Re: [tip: sched/urgent] sched: Fix RANDSTRUCT build fail

From: Guenter Roeck
Date: Mon Jun 22 2020 - 10:37:06 EST


On 6/20/20 9:32 AM, Linus Torvalds wrote:
> On Fri, Jun 19, 2020 at 8:14 PM Kees Cook <keescook@xxxxxxxxxxxx> wrote:
>>
>> On Wed, Jun 10, 2020 at 10:34:16AM -0000, tip-bot2 for Peter Zijlstra wrote:
>>> The following commit has been merged into the sched/urgent branch of tip:
>>>
>>> Commit-ID: bfb9fbe0f7e70ec5c8e51ee55b6968d4dff14456
>>> Gitweb: https://git.kernel.org/tip/bfb9fbe0f7e70ec5c8e51ee55b6968d4dff14456
>>> Author: Peter Zijlstra <peterz@xxxxxxxxxxxxx>
>>> AuthorDate: Wed, 10 Jun 2020 12:14:09 +02:00
>>> Committer: Peter Zijlstra <peterz@xxxxxxxxxxxxx>
>>> CommitterDate: Wed, 10 Jun 2020 12:30:19 +02:00
>>>
>>> sched: Fix RANDSTRUCT build fail
>>>
>>> As a temporary build fix, the proper cleanup needs more work.
>>>
>>> Reported-by: Guenter Roeck <linux@xxxxxxxxxxxx>
>>> Reported-by: Eric Biggers <ebiggers@xxxxxxxxxx>
>>> Suggested-by: Eric Biggers <ebiggers@xxxxxxxxxx>
>>> Suggested-by: Kees Cook <keescook@xxxxxxxxxxxx>
>>> Fixes: a148866489fb ("sched: Replace rq::wake_list")
>>> Signed-off-by: Peter Zijlstra (Intel) <peterz@xxxxxxxxxxxxx>
>>
>> Hi, can this please get sent to Linus before -rc2? With a148866489fb in
>> -rc1, all the CI with the GCC plugins installed have been failing their
>> all*config builds.
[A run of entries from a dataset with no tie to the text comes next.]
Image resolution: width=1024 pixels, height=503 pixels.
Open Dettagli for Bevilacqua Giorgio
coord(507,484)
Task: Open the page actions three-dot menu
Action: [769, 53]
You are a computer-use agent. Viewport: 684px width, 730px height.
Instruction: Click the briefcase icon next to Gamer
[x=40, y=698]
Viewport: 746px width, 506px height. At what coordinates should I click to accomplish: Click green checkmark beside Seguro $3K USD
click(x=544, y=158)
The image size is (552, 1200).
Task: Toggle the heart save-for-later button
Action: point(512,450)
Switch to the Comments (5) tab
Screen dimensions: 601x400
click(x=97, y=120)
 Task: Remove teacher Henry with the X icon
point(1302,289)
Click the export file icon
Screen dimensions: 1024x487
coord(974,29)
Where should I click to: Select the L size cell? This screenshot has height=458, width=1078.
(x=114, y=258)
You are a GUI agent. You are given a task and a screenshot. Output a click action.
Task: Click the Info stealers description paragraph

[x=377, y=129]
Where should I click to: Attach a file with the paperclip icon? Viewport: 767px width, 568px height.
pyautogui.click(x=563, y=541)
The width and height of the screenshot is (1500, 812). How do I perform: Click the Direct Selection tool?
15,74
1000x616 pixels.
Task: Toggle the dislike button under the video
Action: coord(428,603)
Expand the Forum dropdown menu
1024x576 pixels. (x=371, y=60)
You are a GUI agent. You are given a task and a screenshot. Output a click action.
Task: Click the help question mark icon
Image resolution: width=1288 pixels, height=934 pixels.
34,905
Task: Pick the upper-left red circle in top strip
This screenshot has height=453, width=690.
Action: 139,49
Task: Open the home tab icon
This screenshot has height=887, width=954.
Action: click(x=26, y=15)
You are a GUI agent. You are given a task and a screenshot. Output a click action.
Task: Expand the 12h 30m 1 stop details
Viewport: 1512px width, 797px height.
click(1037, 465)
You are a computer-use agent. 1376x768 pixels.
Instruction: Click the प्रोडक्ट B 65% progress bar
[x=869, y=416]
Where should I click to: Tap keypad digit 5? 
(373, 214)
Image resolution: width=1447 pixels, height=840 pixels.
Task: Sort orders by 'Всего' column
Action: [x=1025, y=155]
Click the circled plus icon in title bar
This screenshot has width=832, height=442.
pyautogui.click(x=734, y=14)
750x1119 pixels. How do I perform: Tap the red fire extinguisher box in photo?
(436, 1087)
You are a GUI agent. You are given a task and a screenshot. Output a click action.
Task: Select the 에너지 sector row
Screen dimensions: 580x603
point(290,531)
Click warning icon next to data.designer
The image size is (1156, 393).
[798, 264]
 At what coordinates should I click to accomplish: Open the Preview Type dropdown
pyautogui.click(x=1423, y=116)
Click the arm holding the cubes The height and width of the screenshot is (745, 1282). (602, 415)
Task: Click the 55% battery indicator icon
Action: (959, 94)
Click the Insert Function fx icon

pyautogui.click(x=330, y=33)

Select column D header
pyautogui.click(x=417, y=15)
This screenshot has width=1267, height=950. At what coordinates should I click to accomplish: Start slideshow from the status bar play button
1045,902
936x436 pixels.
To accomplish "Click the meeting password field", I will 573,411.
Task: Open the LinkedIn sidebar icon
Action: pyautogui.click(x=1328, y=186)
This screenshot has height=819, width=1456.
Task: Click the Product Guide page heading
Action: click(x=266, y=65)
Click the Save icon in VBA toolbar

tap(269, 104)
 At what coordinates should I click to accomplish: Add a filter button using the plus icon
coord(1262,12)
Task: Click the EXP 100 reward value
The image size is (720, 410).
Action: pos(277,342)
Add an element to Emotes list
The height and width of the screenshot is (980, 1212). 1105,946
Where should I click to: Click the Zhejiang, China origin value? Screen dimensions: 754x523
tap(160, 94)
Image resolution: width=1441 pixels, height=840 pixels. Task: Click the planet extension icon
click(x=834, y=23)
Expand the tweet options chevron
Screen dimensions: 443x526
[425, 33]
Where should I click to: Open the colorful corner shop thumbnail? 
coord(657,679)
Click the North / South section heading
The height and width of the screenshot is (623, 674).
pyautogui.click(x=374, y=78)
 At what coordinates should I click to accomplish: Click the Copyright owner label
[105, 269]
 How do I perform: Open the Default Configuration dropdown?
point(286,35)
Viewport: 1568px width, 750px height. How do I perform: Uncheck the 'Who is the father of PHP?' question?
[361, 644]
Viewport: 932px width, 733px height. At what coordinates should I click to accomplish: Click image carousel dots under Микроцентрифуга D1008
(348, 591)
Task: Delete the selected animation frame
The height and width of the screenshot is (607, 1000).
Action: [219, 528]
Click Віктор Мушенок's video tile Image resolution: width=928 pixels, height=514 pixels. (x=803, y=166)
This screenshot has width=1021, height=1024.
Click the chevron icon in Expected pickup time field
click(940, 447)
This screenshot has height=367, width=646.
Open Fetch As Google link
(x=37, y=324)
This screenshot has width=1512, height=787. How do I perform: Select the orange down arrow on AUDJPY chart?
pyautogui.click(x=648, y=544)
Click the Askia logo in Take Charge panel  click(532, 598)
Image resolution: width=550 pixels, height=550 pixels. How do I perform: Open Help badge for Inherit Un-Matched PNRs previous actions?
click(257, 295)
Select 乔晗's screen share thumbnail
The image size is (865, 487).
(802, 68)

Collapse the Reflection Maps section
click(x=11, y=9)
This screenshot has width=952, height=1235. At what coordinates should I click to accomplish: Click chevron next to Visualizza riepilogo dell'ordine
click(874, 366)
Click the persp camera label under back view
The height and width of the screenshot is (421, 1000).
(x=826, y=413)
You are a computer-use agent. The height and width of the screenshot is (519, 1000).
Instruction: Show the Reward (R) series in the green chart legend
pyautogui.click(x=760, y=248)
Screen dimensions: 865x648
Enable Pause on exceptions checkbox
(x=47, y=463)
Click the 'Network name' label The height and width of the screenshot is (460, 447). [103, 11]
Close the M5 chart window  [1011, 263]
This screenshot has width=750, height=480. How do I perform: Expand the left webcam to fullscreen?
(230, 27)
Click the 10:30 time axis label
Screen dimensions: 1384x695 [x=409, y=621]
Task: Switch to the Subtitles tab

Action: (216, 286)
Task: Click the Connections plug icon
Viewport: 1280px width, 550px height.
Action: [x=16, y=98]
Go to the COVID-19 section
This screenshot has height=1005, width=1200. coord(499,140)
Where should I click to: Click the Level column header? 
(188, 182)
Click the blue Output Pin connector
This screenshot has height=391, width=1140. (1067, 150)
This entered -next 9 days ago (and fixed the -next
>> builds), but Linus's tree is still failing:
>
> Ugh.
>
> I actually think the problem goes deeper than that.
>
> The code expects the list entries to be of type 'call_single_data_t'
>
> Then they damn well should be that type.
>
> Note how "call_single_data_t" also implies certain alignment rules
> that the hack in 'struct task_struct' does *not* have, and while that
> doesn't matter on x86, it could matter on other architectures.
>

Yes, that came up before. At least, with this patch, I don't see any compile
or boot test failures. This patch wasn't supposed to be a clean solution
(Peter is working on that) but a quick fix that can be applied easily
and at least improves the situation.

As it is, the mainline kernel currently relies on having RANDSTRUCT
disabled, and still has all the other problems you mentioned here,
so it is definitely much worse.

On the other side, a148866489fb has been in the tree for more
than three weeks now. Maybe we can wait more time for a more
comprehensive solution which hopefully doesn't introduce other
problems.

Guenter

> So no, I don't think Peter's patch is correct. It may make the build
> pass, but that "check the offsets between two fields" is not
> sufficient.
>
> Now, if we could create a new
>
> struct __call_single_list_entry {
> struct llist_node llist;
> unsigned int flags;
> } call_single_list_entry_t;
>
> and use that as part of thecall_single_data_t and only use that for
> tyhe traversal of the list, then that would avoid the alignment issue
> and the waste of space in struct task_struct.
>
> Hmm?
>
> Peter/Ingo?
>
> Linus
>